August 03, 2009

Audit the Fed?


Friday's Happy Face entry was, I guess, somewhat satirical. Actually, I simply do not see how the United States economy can recover in anything under a decade or so. The interesting part for me is the study of the various components, or shells, under which the Powers That Be are hiding the grim truth from their subjects. In this regard, the "Audit the Fed!" Brigade forming in Congress strikes me as a kind of Suicide Cult. It's borderline treason, in fact, for otherwise estimable pols like Ron Paul to suggest we really, really ought to kick over the slimy rock called the Federal Reserve Bank and see what slithers out. I'm pretty sure we don't want to know.


We don't want to know because the only thing actually propping up the American economy at this point is the ability of the United States Treasury to issue the world's fiat currency. The consequences of losing that capacity, or the worldwide, coordinated denigration of that ability, would spell almost instantaneous disaster. The Fed and the Treasury are playing an elaborate game of creating money out of thin air through the interplay between the two institutions. It is made deliberately complicated and confusing by the principals involved. The last thing they want is clarity. I heard Bill Maher the other night on "Real Time" express his fundamental inability to understand "how it all works." Bill's a smart guy, so you can rest assured he doesn't understand it because no one who could explain it wants him to understand it.

■ Task requirements ■
Revise the passage of the text on auditing the Fed starting with "We don't want to know because" and going on through "to understand it.", putting "catastrophe" in place of "disaster".

■ Data under study ■

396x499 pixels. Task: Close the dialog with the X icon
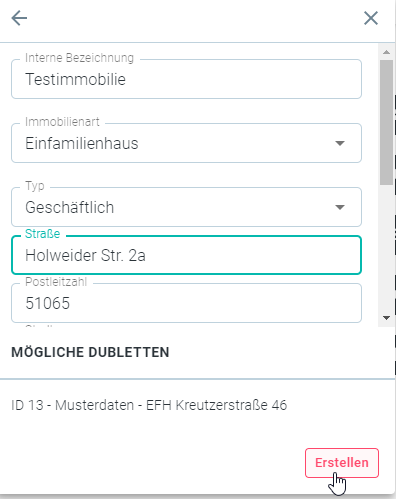pos(371,18)
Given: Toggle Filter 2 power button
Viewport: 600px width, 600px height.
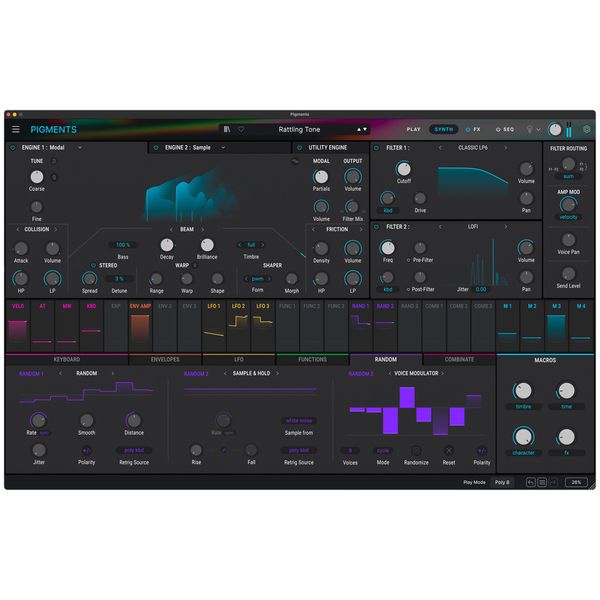Looking at the screenshot, I should (x=376, y=227).

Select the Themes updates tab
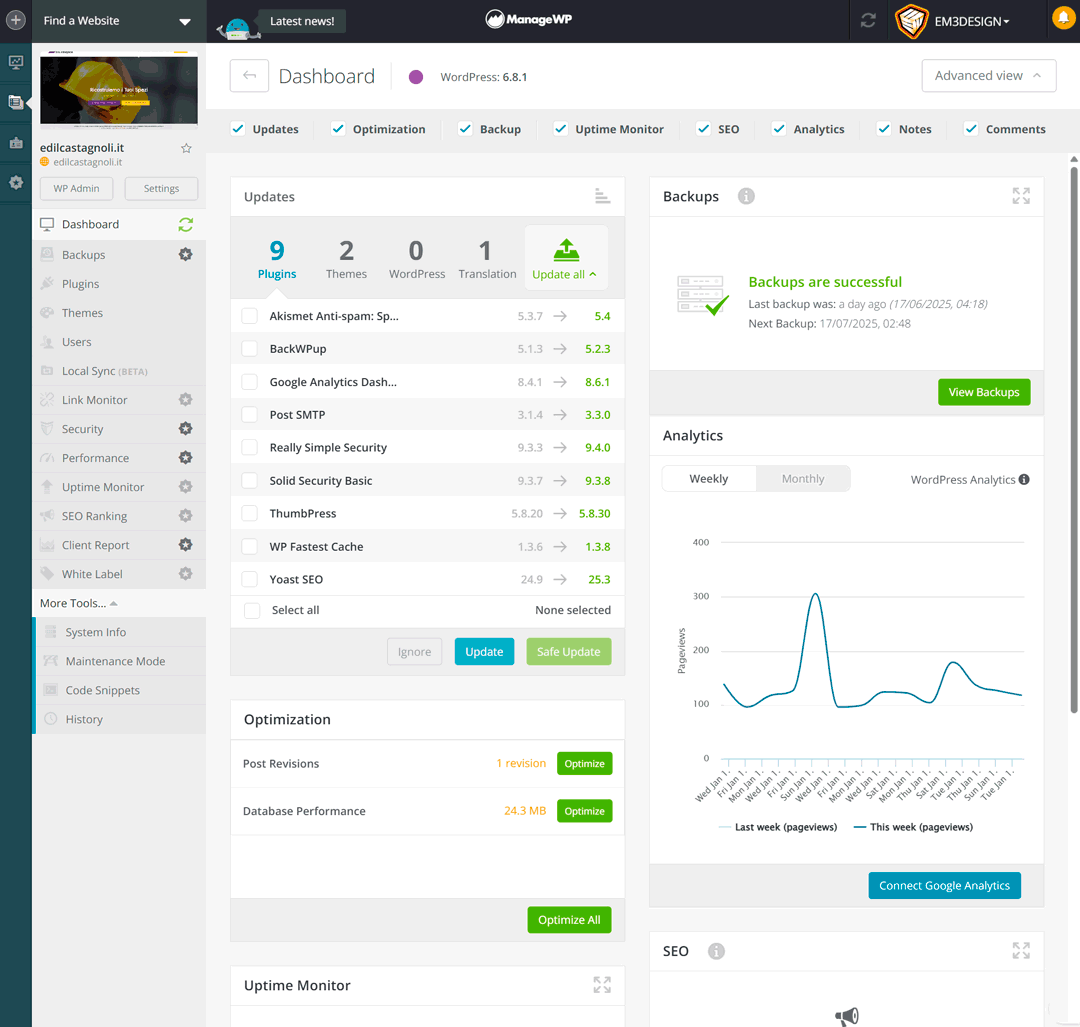346,258
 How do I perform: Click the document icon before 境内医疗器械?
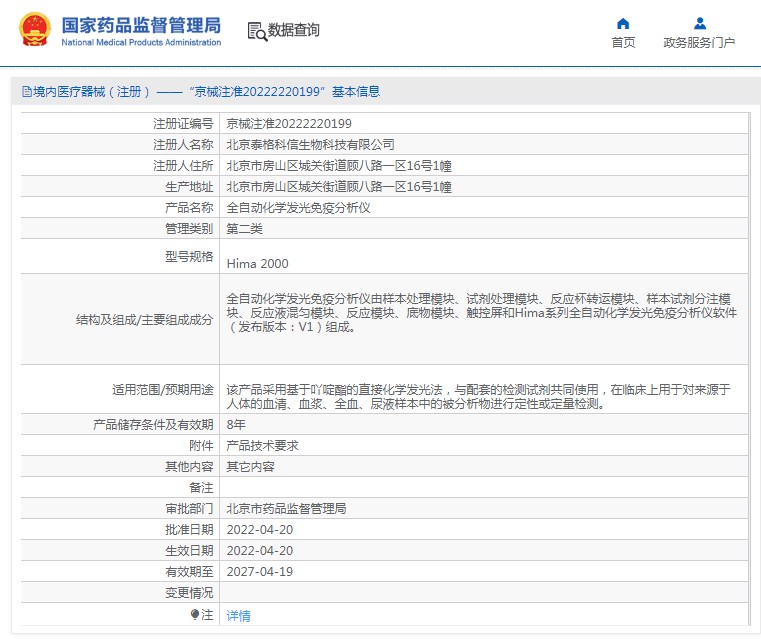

■ Solution for this task ■
We don't want to know because the only thing actually propping up the American economy at this point is the ability of the United States Treasury to issue the world's fiat currency. The consequences of losing that capacity, or the worldwide, coordinated denigration of that ability, would spell almost instantaneous catastrophe. The Fed and the Treasury are playing an elaborate game of creating money out of thin air through the interplay between the two institutions. It is made deliberately complicated and confusing by the principals involved. The last thing they want is clarity. I heard Bill Maher the other night on "Real Time" express his fundamental inability to understand "how it all works." Bill's a smart guy, so you can rest assured he doesn't understand it because no one who could explain it wants him to understand it.